:: What is asked ::
Please set out the material from the line with "Switch chart to 4H interval" up to and including the line with "click(x=203, y=124)" as a JSON list of strings, one string per line, with blank lines skipped. Keep the pictures out of your answer.

:: Records provided ::
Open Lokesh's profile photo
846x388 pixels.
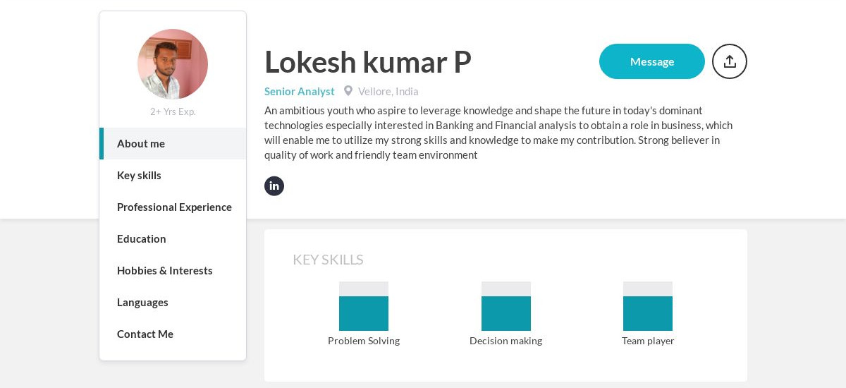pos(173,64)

---

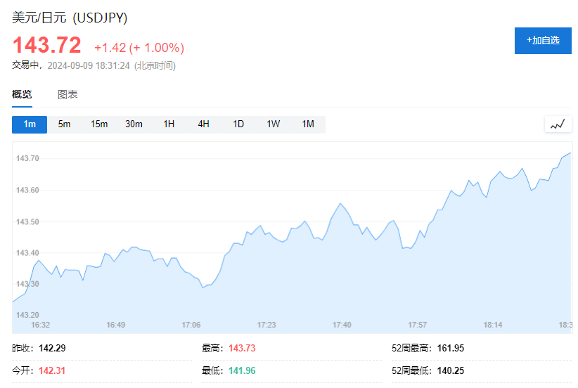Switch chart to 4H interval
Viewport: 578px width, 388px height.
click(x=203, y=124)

:: Exercise solution ::
[
  "Switch chart to 4H interval",
  "Viewport: 578px width, 388px height.",
  "click(x=203, y=124)"
]